Growing into My Island Self
I wish I could introduce you to someone: my elementary school self. Were you to meet her, she probably wouldn’t say hi. She definitely wouldn’t look into your eyes. People prescribed her with the all-to-common label: “shy.”
I grew up in the type of home one might stereotypically imagine in West Michigan. Summers were spent in Lake Michigan. Fall at the apple orchards. Winter bundled in snow pants. But spring brought break to the routine. My parents would pack their suitcases. We’d head south, not to the usual Michigander’s Floridian escape. Our family would travel just a bit further. Each spring I’d spend some time in Montego Bay, Jamaica as my parents volunteered at the Caribbean Christian Center for the Deaf.
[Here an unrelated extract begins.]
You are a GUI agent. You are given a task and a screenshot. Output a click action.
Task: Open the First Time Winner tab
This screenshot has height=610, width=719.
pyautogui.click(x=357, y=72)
Over the years, my hosts have claimed that I’ve spent enough time on island to be considered a Ja-merican (a comment which I find speaks deeply to the inclusivity and warmth I’ve received from countless individuals in Montego Bay). The people at CCCD watched me move from infancy to adulthood. But now that I’m reflecting on my time in Jamaica, I realize the students and staff at Mobay’s campus didn’t just watch me grow. They helped me grow.
I think back to the quiet girl who wouldn’t look into the eyes of others. Many of the conversations with students and teachers ended with me hiding behind my mother’s legs.
For years, I resented my stuttering hands as I failed to converse smoothly in sign language. But as I grew older this changed. Though my sentences still held stutters, I searched out conversations. I relished absorbing new words. My mistakes became a welcomed source of jokes amongst my gracious deaf friends.
As I’ve been welcomed into the CCCD community over the years, its culture has taught me a certain confidence. In recent years I’ve carried this spirit off-island and into my everyday life. I find myself slipping into the personality of my “island self,” a more courageous risk-taker in comparison to me as a child. I take comfort knowing that some elements of Jamaica don’t just stay on island, though I still can’t always fight off the homesickness for this place that shaped me as the stretches between visits to Mobay grow longer.